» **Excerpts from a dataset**
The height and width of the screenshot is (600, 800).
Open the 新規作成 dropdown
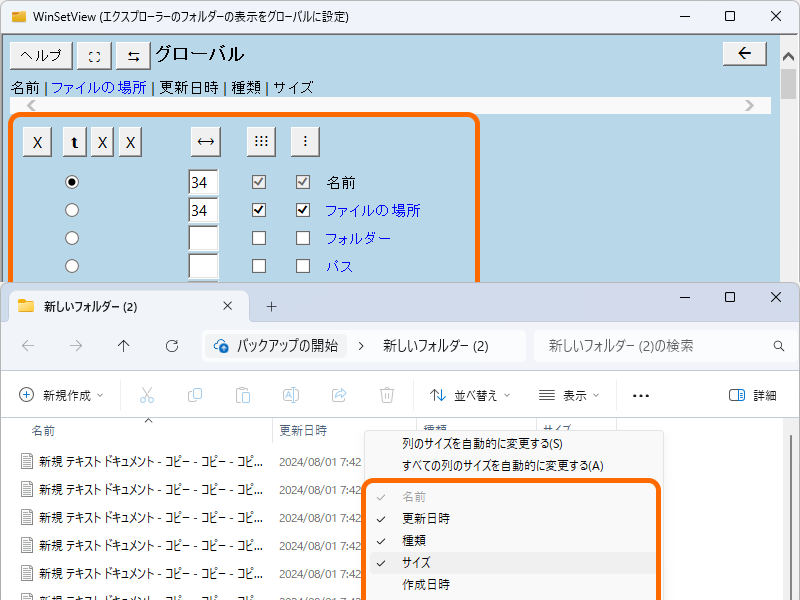click(x=61, y=394)
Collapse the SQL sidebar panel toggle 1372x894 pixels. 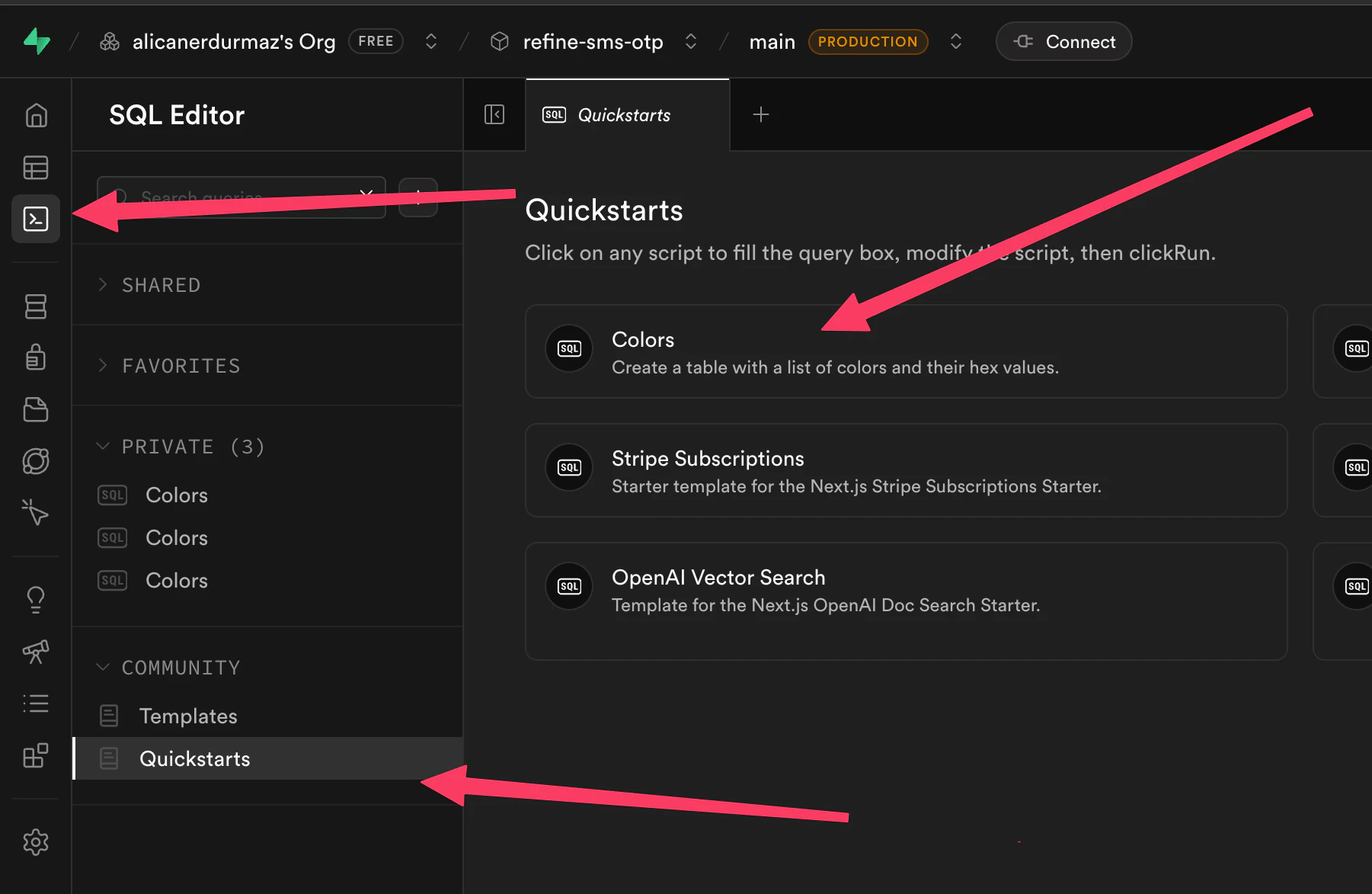tap(494, 115)
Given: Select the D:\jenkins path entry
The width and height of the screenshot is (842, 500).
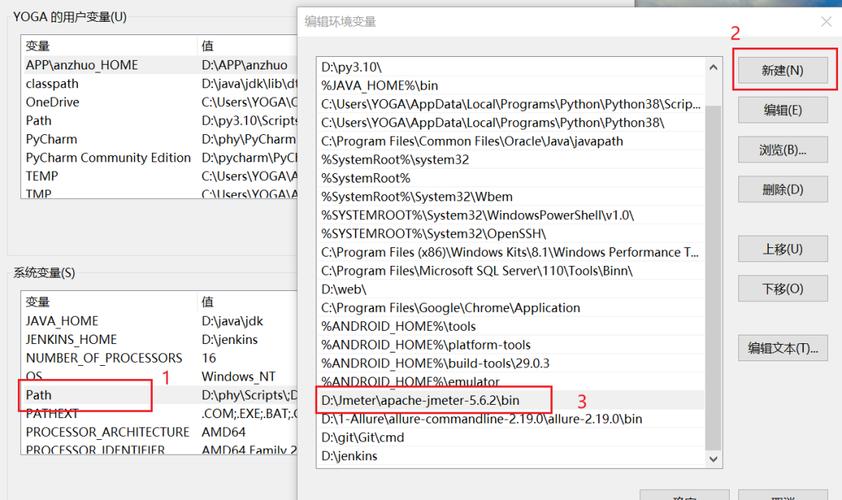Looking at the screenshot, I should [349, 456].
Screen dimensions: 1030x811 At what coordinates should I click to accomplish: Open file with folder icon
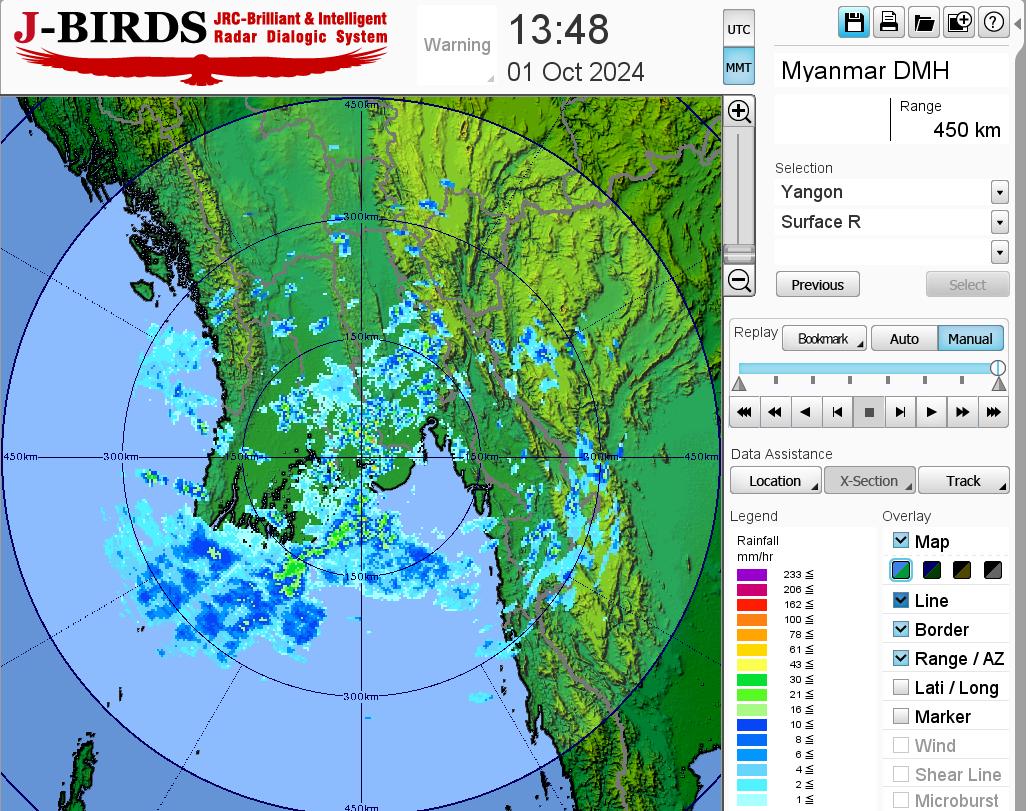(923, 23)

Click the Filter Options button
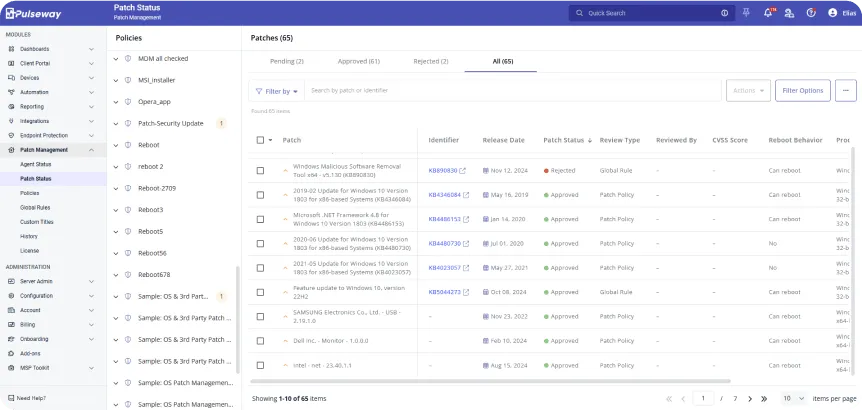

» **Work item**
Needed here is only the span from the line with "The width and" through the last line of the entries, copied exactly with both ends and without pictures.

» **Answer below**
The width and height of the screenshot is (842, 500).
Looking at the screenshot, I should [349, 456].
Screen dimensions: 1030x811 At what coordinates should I click to accomplish: Open file with folder icon
(923, 23)

Click the Filter Options button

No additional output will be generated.